Nansen, a prominent player in the cryptocurrency sector known for providing Ethereum blockchain analytics, has initiated a password reset for a subset of its users in response to a recent security breach involving one of its third-party vendors. The breach occurred when an attacker gained unauthorized access to an admin panel controlling customer access on Nansen’s analytics platform.
Although Nansen swiftly halted the malicious activity following notification from the vendor, a subsequent investigation confirmed that user data had been compromised. Preliminary findings indicate that 6.8% of Nansen’s users had their email addresses exposed, with a smaller portion having password hashes and blockchain addresses exposed as well.
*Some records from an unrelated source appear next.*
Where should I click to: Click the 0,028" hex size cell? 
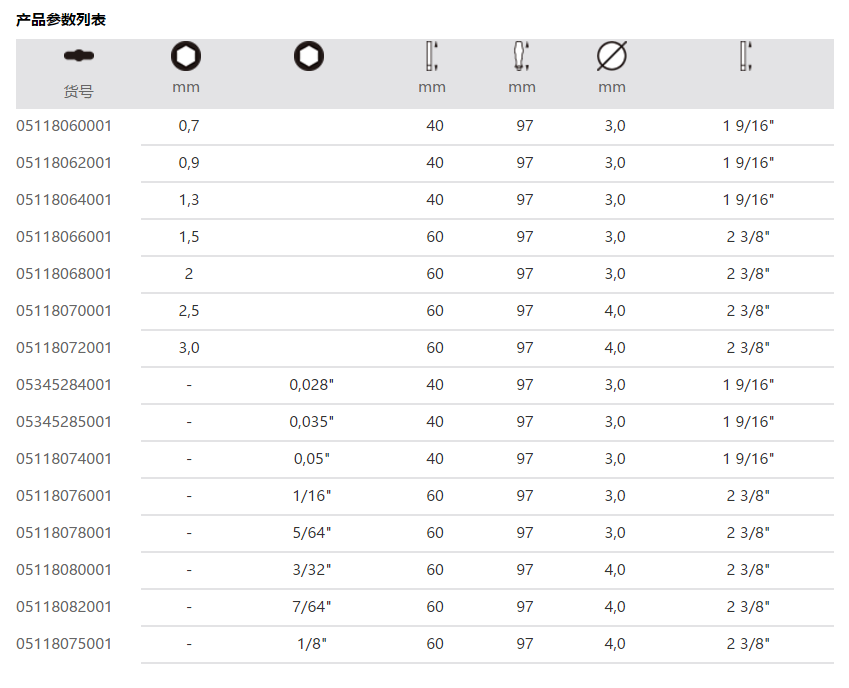[x=311, y=385]
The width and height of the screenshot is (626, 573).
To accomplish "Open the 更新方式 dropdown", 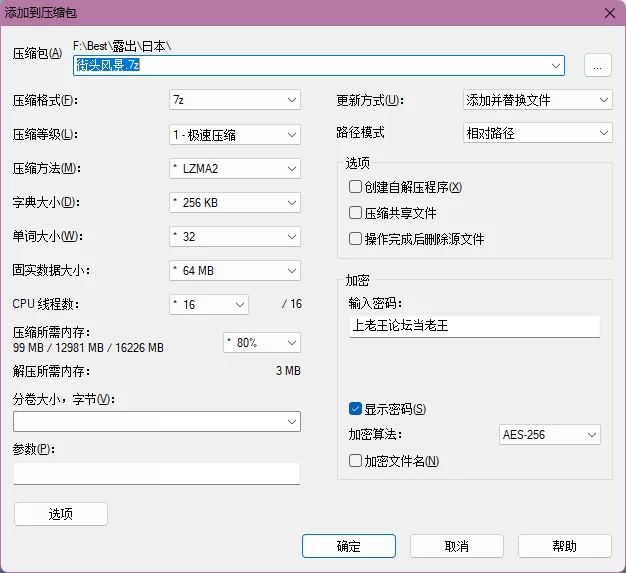I will 537,100.
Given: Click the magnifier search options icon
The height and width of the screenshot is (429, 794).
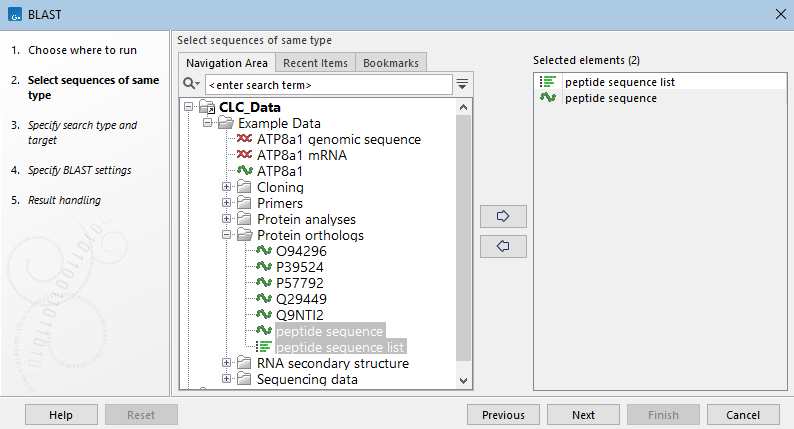Looking at the screenshot, I should tap(191, 85).
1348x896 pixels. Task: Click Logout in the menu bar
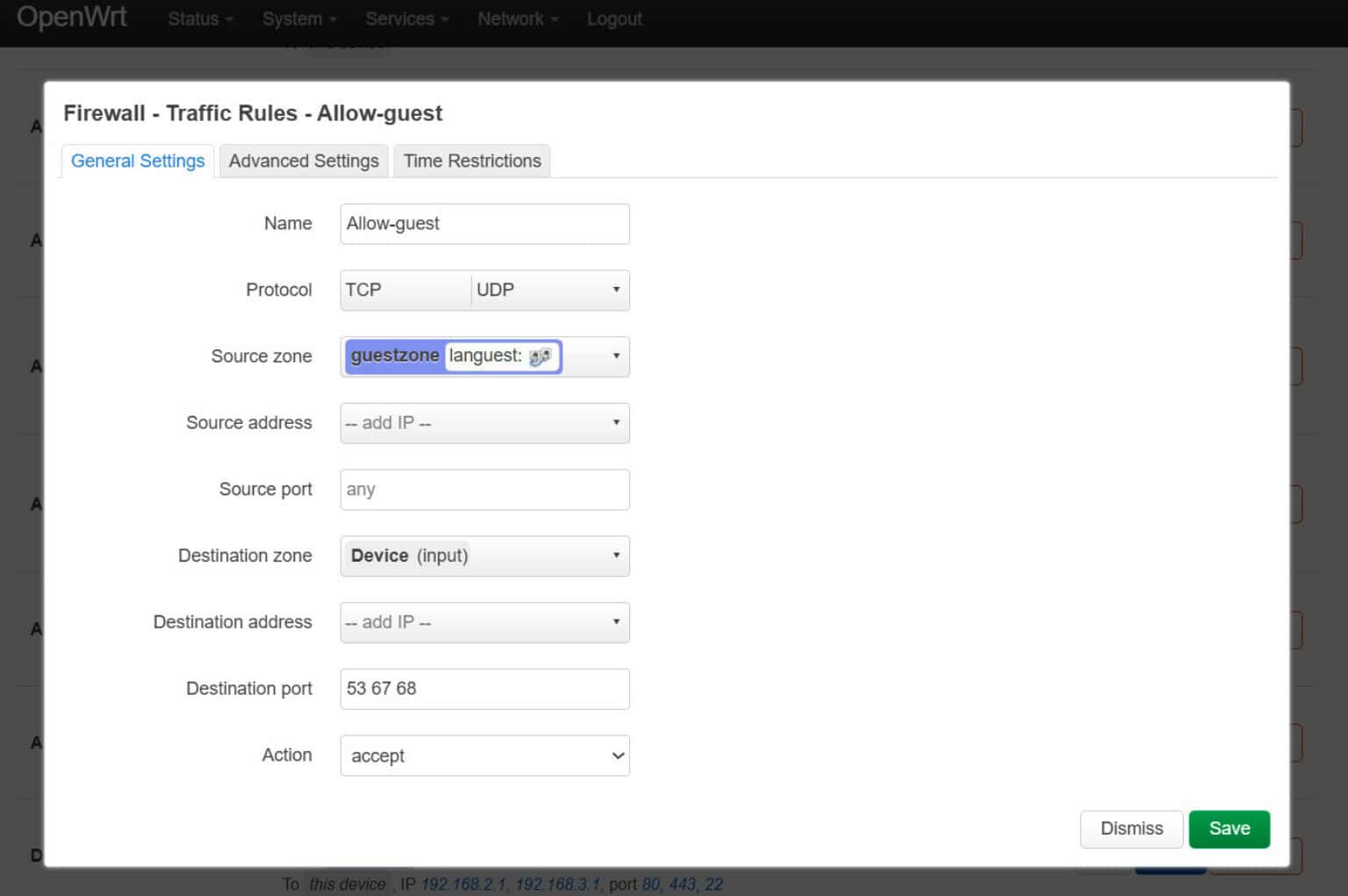point(613,18)
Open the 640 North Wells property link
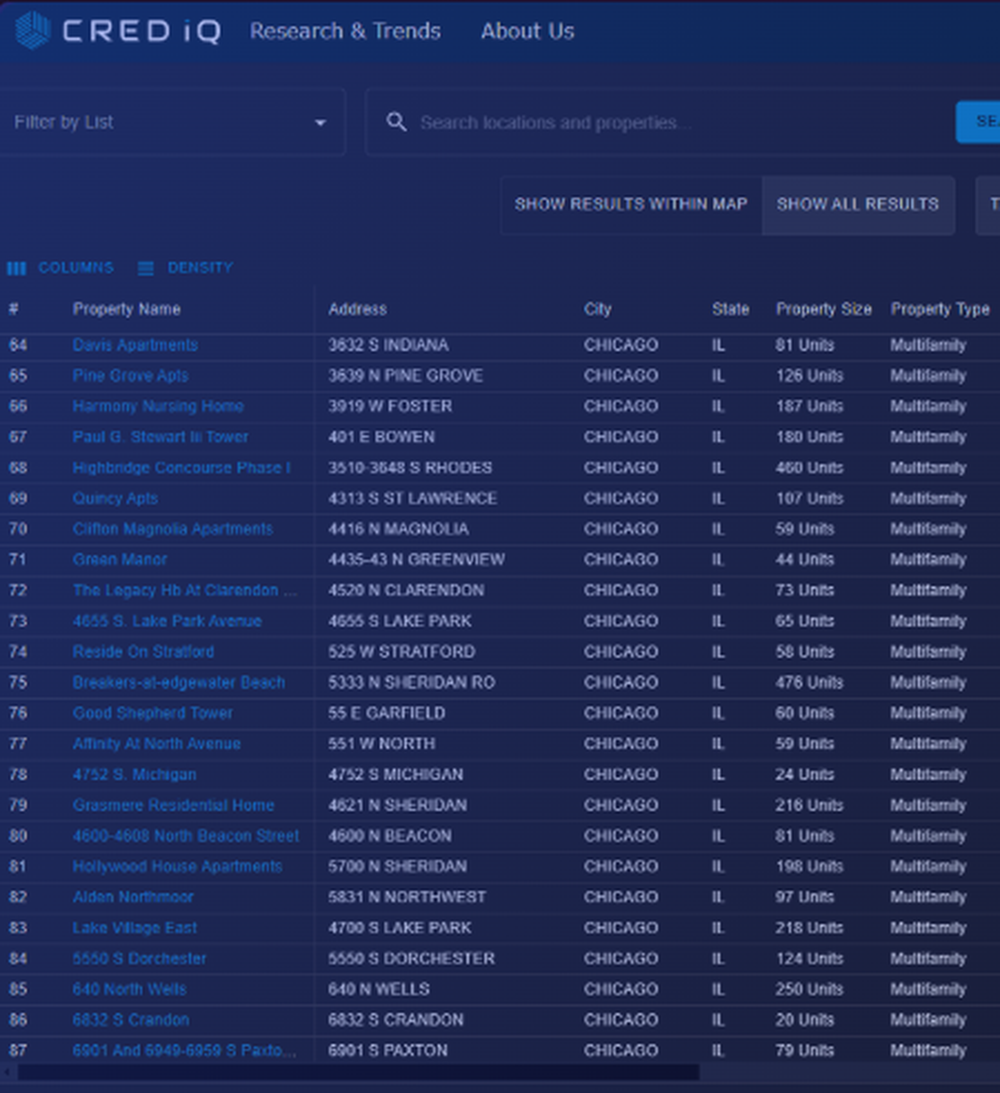The width and height of the screenshot is (1000, 1093). [x=129, y=989]
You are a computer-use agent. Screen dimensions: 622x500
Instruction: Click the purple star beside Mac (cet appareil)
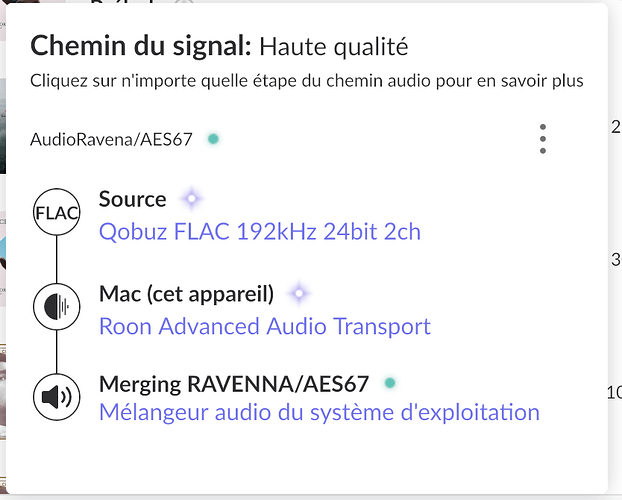[298, 294]
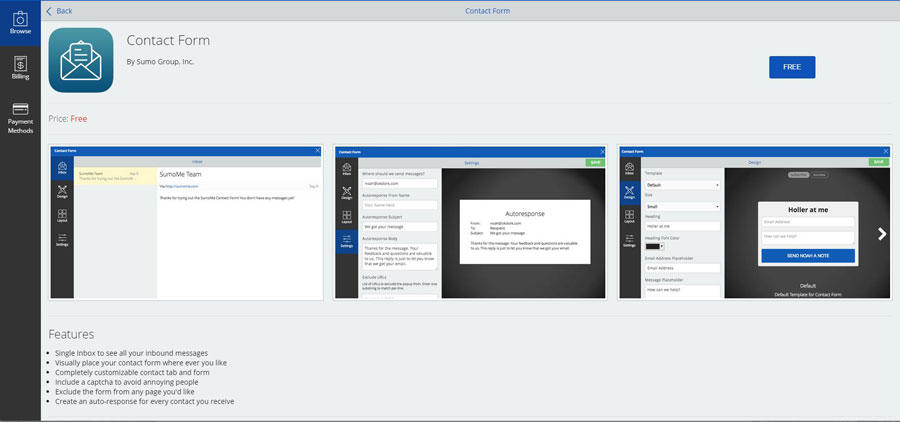
Task: Click the green SAVE button in the middle screenshot
Action: coord(596,161)
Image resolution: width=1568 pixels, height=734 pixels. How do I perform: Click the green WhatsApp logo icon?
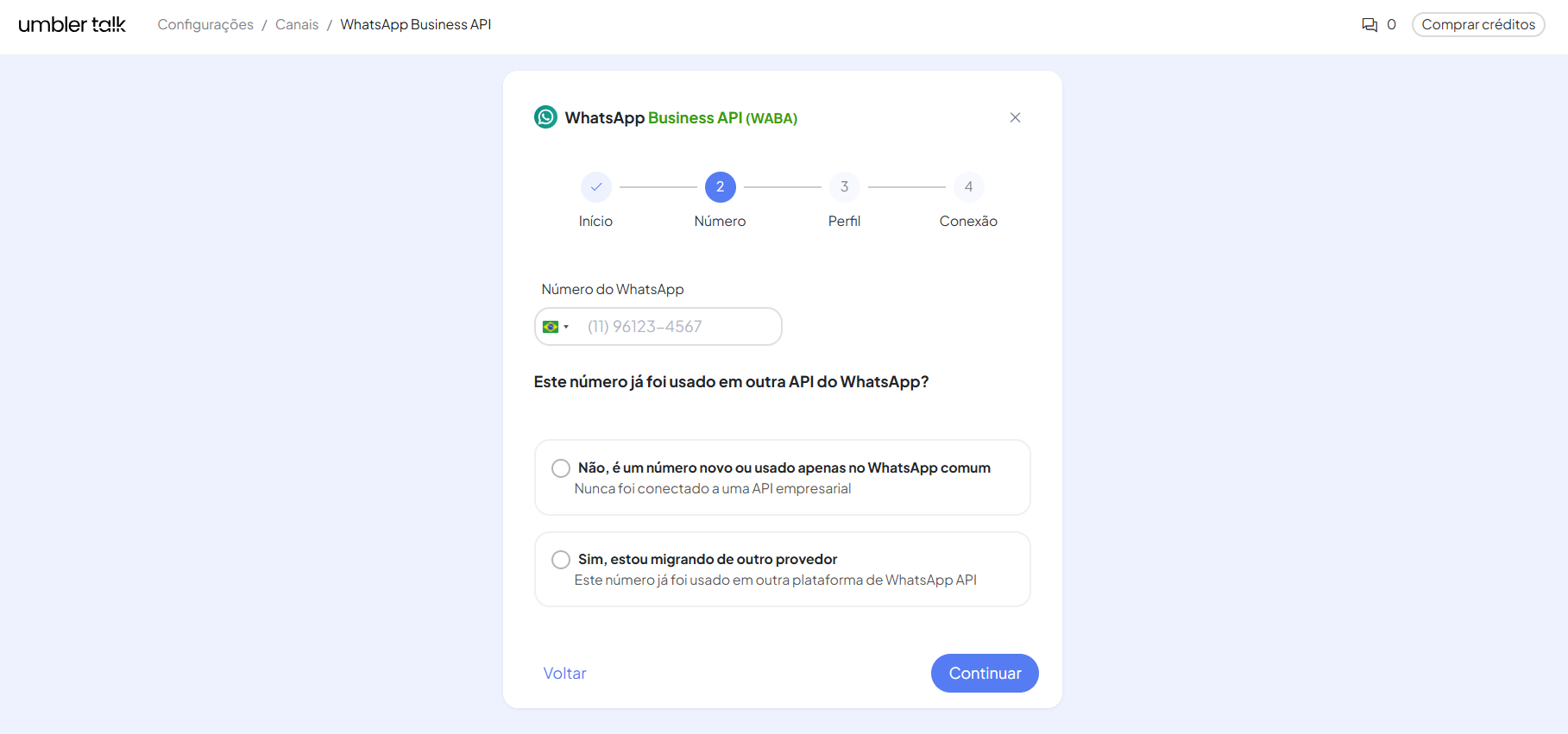(545, 117)
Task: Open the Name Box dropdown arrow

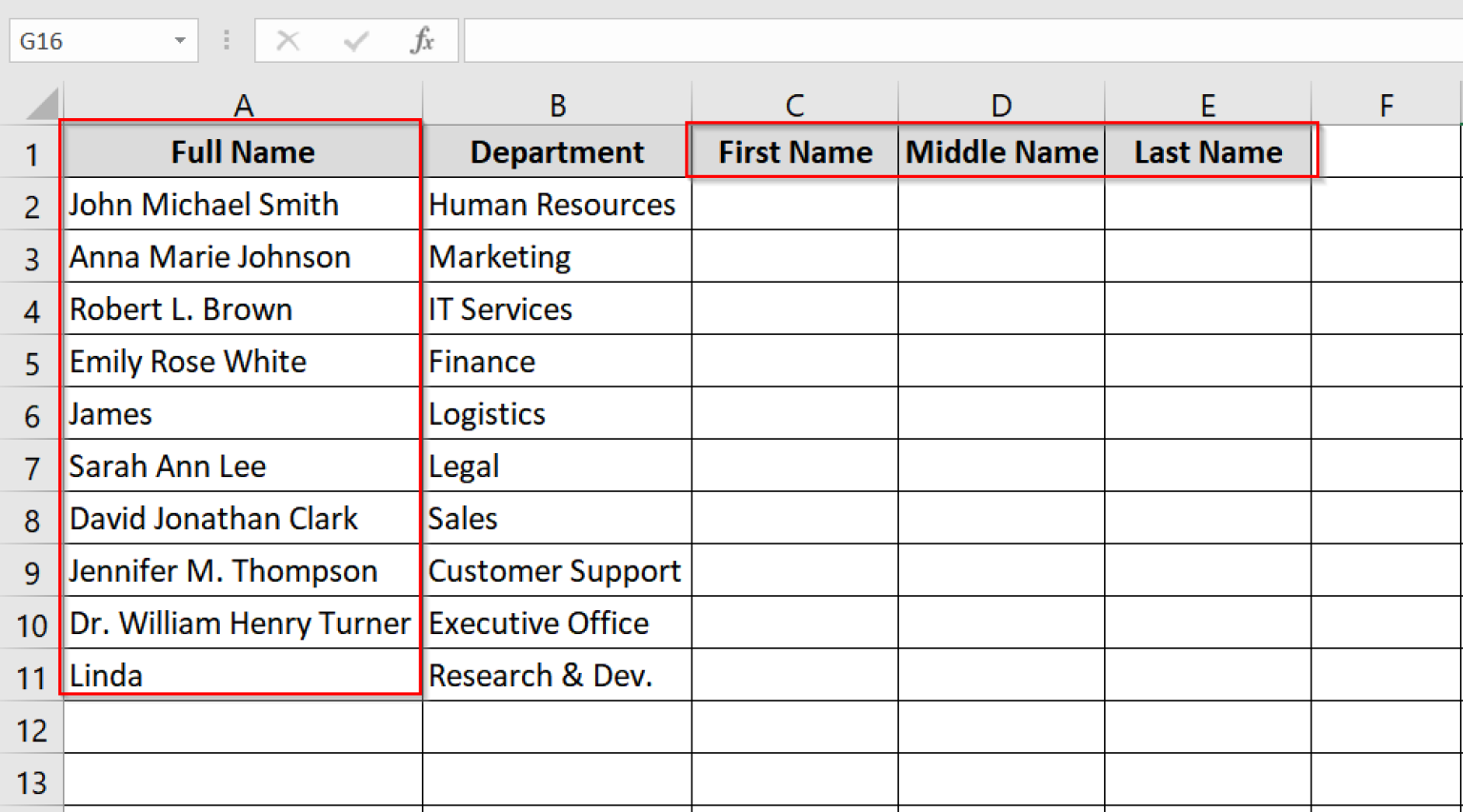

Furthermore, to address the breach’s potential risks, Nansen has encouraged all impacted users to reset their passwords, emphasizing that even though the passwords were encrypted, the threat of brute-forcing remains plausible.
The company also underscores the increased phishing threat facing individuals whose details were exposed, as threat actors armed with knowledge of digital asset ownership and email addresses could target them more effectively.
Additionally, while Nansen has taken steps to notify impacted users via email notifications and initiate password resets, they stress that the investigation is ongoing, and the scope of the breach’s impact may be subject to revision. Consequently, they advise all Nansen users, whether notified or not, to reset their passwords as a precautionary measure against potential security threats.